▶ _GIVEN TEXT_:
************
This means that at least the rural population which was the majority, was able
to enjoy a considerably better and more plentiful diet. Also, many urban
dwellers were able to obtain food from the peasants on the illegal, but
difficult to control black market. In this way the cities obtained from the
peasants some of the food which German authorities were unable to trace On the
other hand, transportation was often an insurmountable problem so that even the
minimal supply of food arrived in the cities either late or not at all.
Moreover, partisans either destroyed or confiscated large parts of the harvested
grain. Finally, German authorities often tried to obtain extra rations for
workers in war-essential factories. Of course, this was only possible at the
expense of the rest of the population. The fact that German authorities did not
even succeed in getting the special rations for the workers in war-essential
industries or for those doing heavy manual labor, as they were entitled, shows
how serious the situation was. /30 Those urban residents who were either
unemployed or did not have anything to trade with the peasants were really in
trouble: Starvation was their fate.
************
▶ _SOURCE EXCERPT_:
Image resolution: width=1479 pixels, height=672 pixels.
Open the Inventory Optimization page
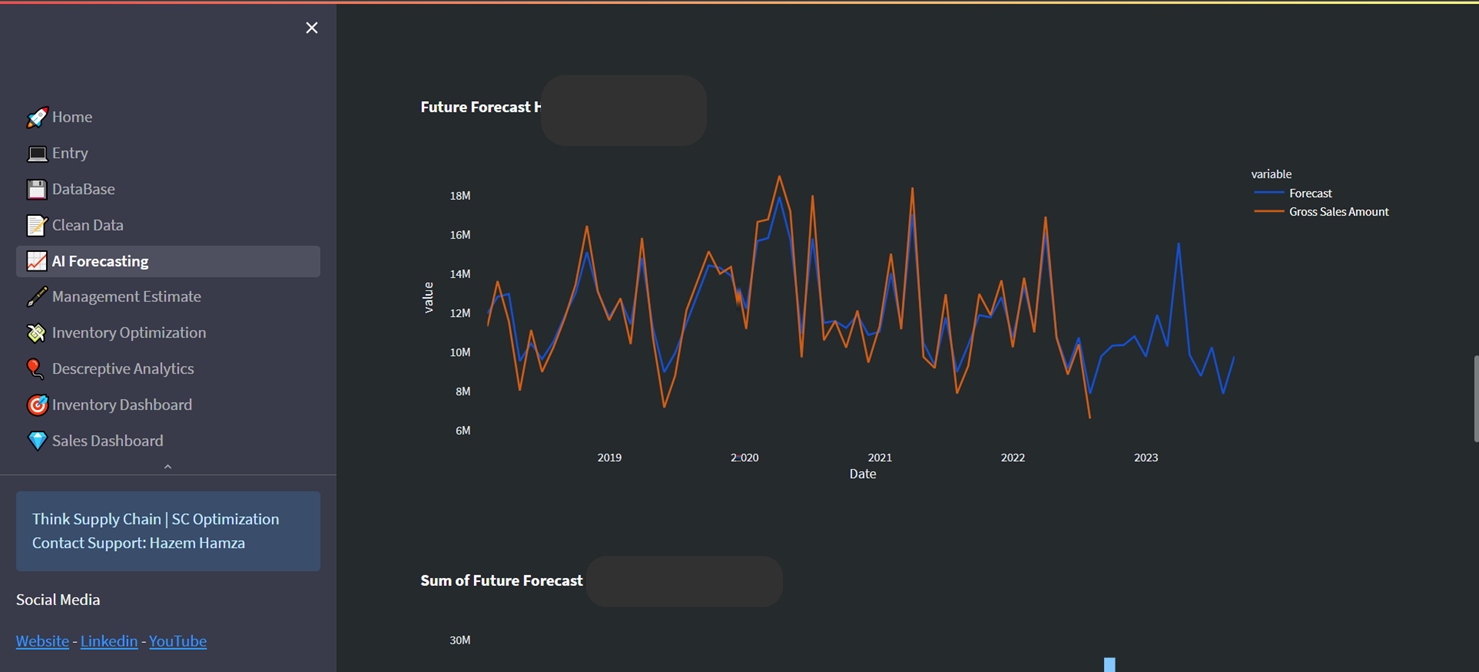128,332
************
▶ _WHAT TO PRODUCE_: Write out, word for word, the part of the passage on wartime food supply between "This means that" and "not at all.", inclusive.

▶ _SOLUTION TO THIS PROBLEM_:
This means that at least the rural population which was the majority, was able
to enjoy a considerably better and more plentiful diet. Also, many urban
dwellers were able to obtain food from the peasants on the illegal, but
difficult to control black market. In this way the cities obtained from the
peasants some of the food which German authorities were unable to trace On the
other hand, transportation was often an insurmountable problem so that even the
minimal supply of food arrived in the cities either late or not at all.